At this week’s meeting of the finance committee, the Association for Savings and Investment South Africa (Asisa) indicated that it is in favour of this proposal being adopted.
Cosatu repeated its rejection of this or any other proposal, saying it wants National Treasury to release a comprehensive discussion document on reforms to the social security system before it will agree to reforms on how retirement funds are taxed.
Cosatu’s deputy parliamentary co-ordinator, Matthew Parks, said the implementation of the bill should be delayed until there is agreement within the National Economic Development and Labour Council (Nedlac) on the matter. He said workers should be given more time to engage on the proposals. If the issues are not communicated properly, more of them could resign to access their retirement savings, which would be an “unmitigated disaster”.
National Treasury’s alternative proposal is that the tax deductions come into effect on March 1 next year without provident fund members being required to buy a pension with their contributions made after that date.
However, if contributions to provident funds made from March 1 next year, as well as the growth thereon, do not have to be annuitised, the tax deduction for provident fund members will, from March 1, 2017, decrease from 27.5 percent to the highest of 10 percent of taxable income, or remuneration, or R125 000. This proposal includes a minimum tax deduction for provident fund members of R30 000.
Asisa’s senior policy adviser, Rosemary Lightbody, told the finance committee that there is not enough time for retirement funds and payroll administrators to create systems to accommodate this proposal by March 1, 2016.
Most funds and administrators have built systems in line with the changes that the Income Tax Act provides will come into effect on March 1 next year, and these would have to unbuilt, Lightbody said.
Treasury’s deputy director-general of tax and financial sector policy, Ismail Momoniat, said it was unhelpful for Cosatu to demand that no changes to retirement fund tax be implemented until the social security paper is released. The issue has been with Nedlac for some time without resolution.
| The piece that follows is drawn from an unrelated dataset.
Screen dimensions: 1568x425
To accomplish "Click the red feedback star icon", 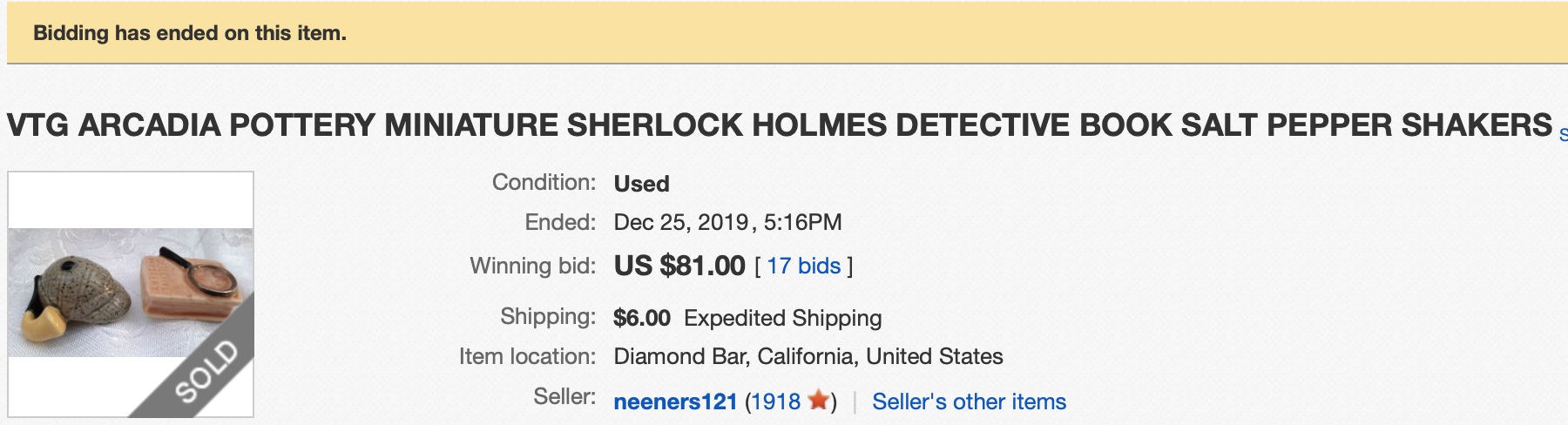I will [818, 400].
He emphasised that many fund members would be denied a lower tax rate if the amendments were not implemented. There would be costs if implementation of the measures in the Income Tax Act were delayed further.
If the law was amended to increase to R247 000 the minimum amount required before provident fund members would have to buy an annuity, it would be years before anyone was affected, and amendments could be made to accommodate any issues that arose before then, Momoniat said.
Treasury officials said they remained committed to releasing the social security discussion document, but the issues were complex and required actuarial modelling, which had resulted in the document taking longer than expected to finalise.
Olano Makhubela, the chief director of financial investments and savings at National Treasury, assured the committee that the tax amendments would ultimately be consistent with social security policy.